## EXERCISE
Where in the data below does the word "screenshot" appear? Copy every line that has it.

## DATA SHOWN
************

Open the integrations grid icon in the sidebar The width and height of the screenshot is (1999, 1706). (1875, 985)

************

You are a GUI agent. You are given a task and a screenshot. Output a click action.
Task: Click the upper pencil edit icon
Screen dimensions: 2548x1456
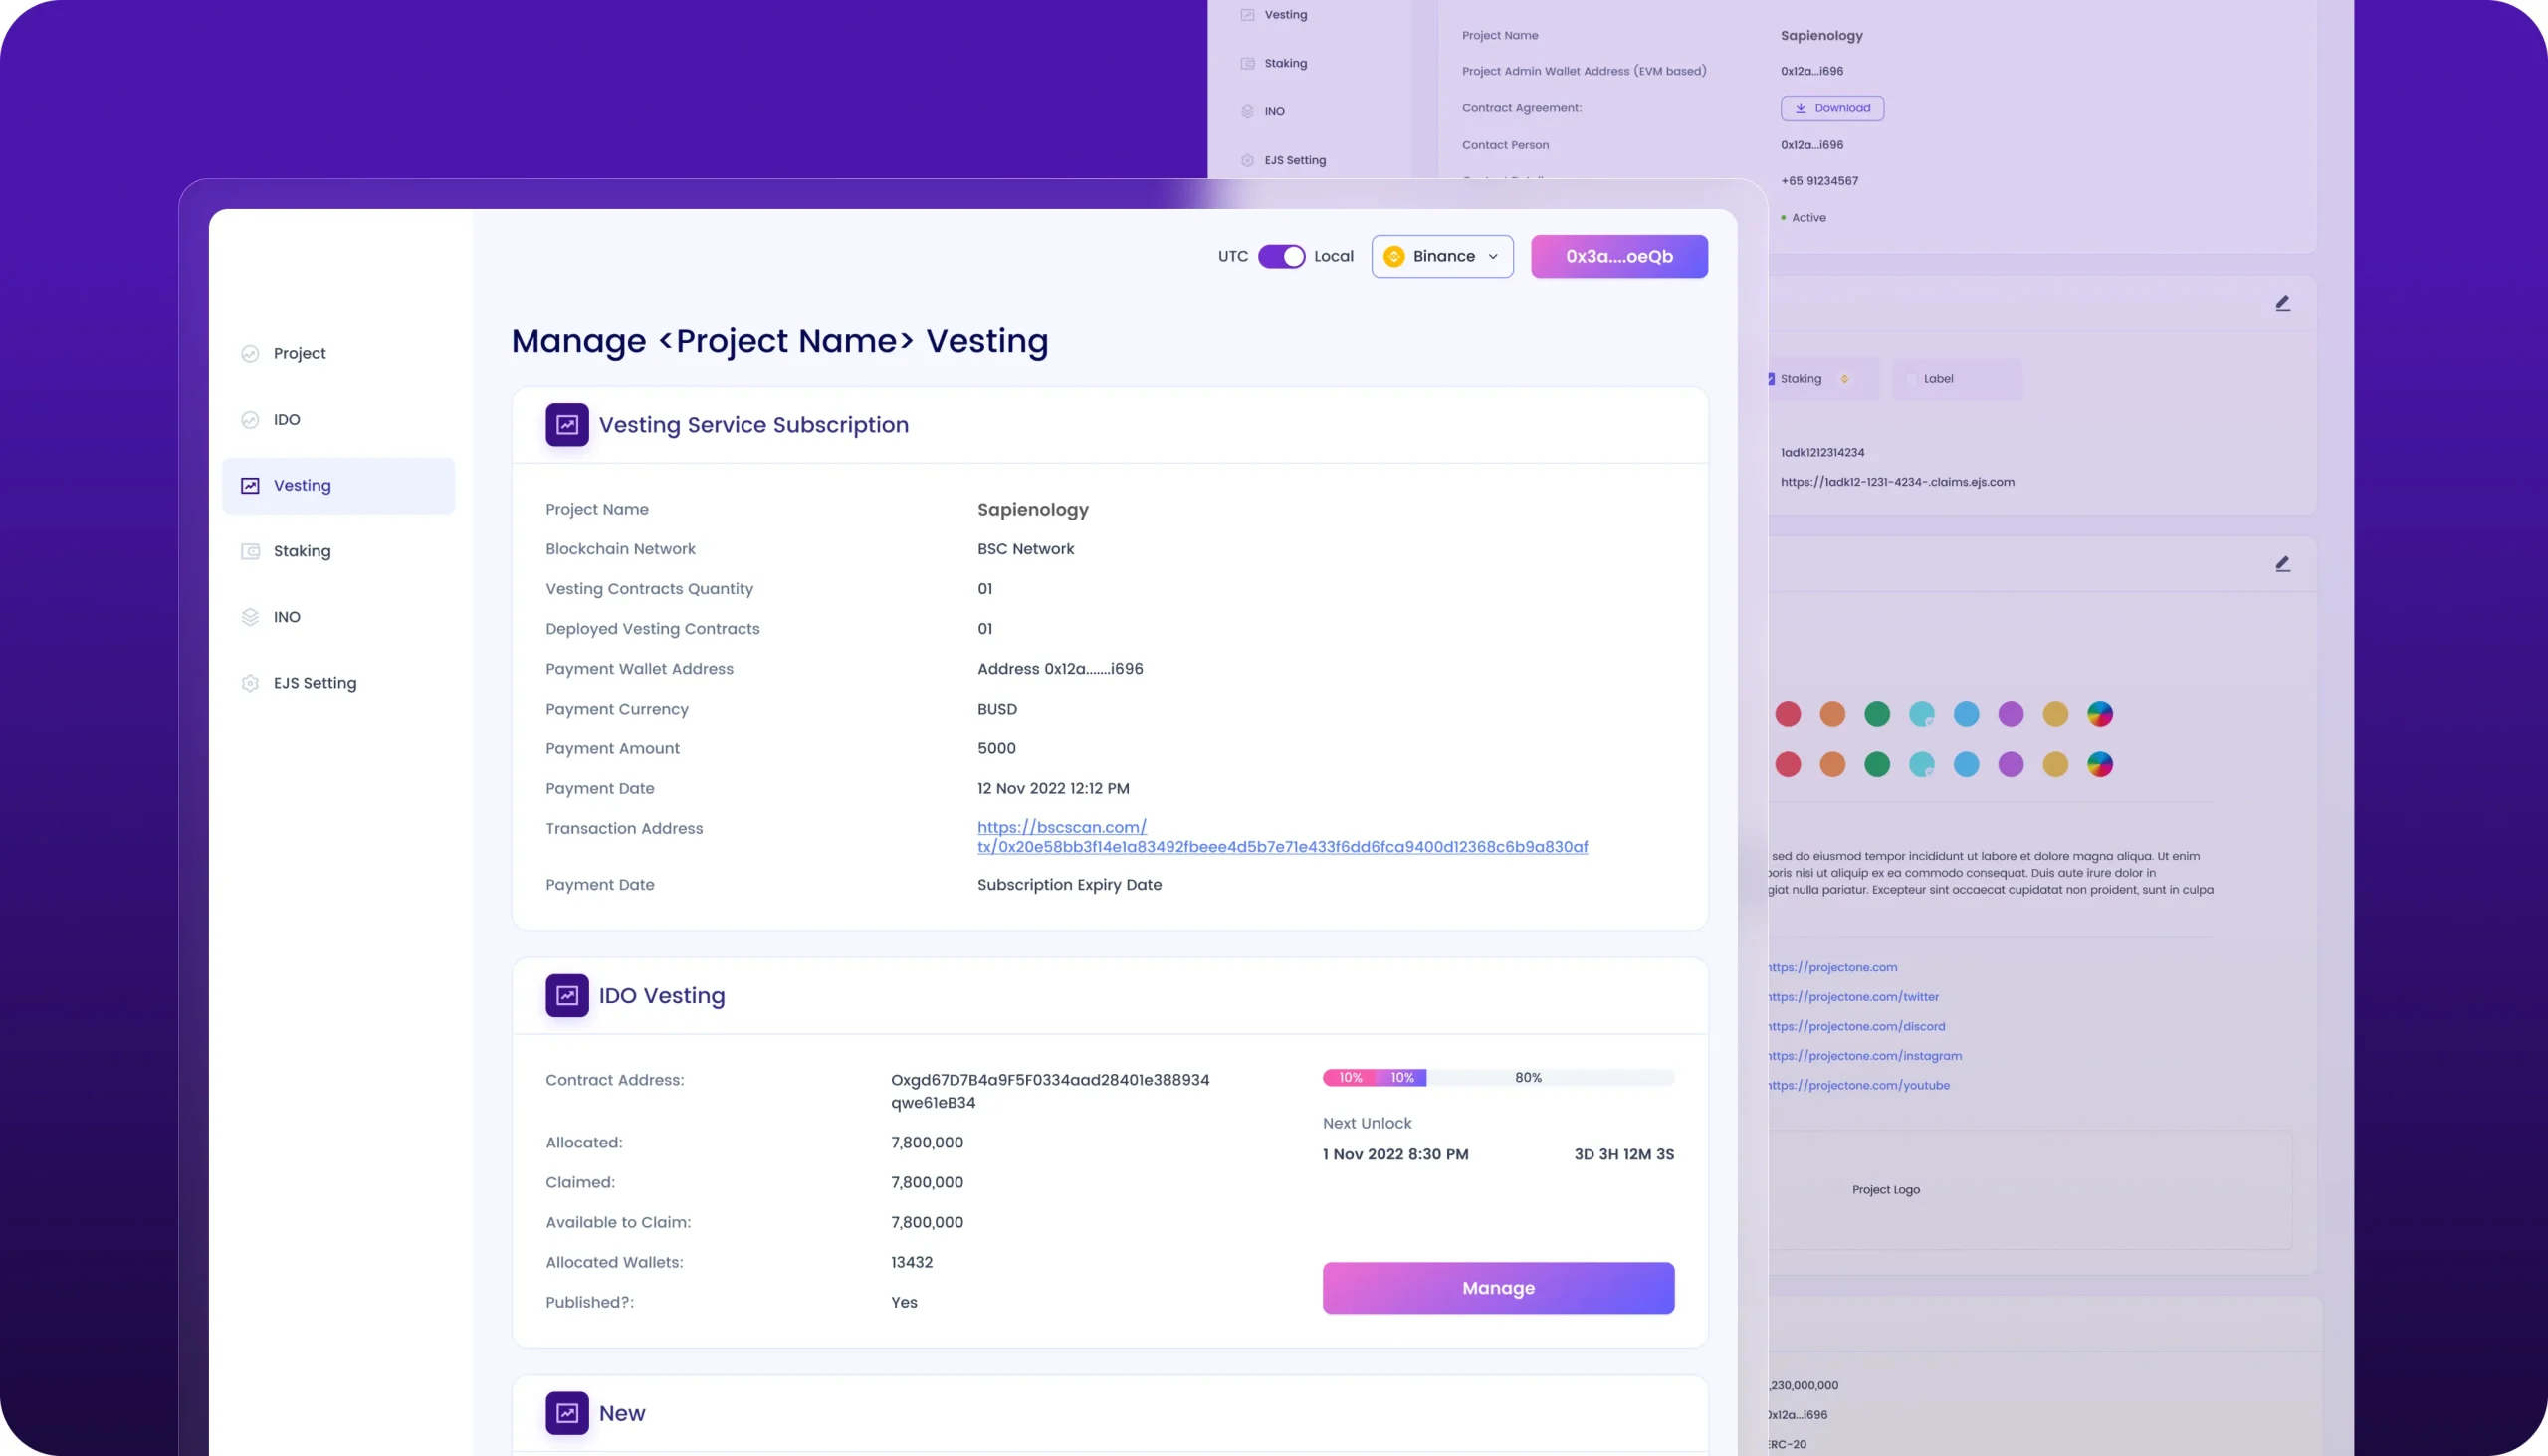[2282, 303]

************

## RESPONSE TO THE TASK
Open the integrations grid icon in the sidebar The width and height of the screenshot is (1999, 1706). (1875, 985)
You are a GUI agent. You are given a task and a screenshot. Output a click action.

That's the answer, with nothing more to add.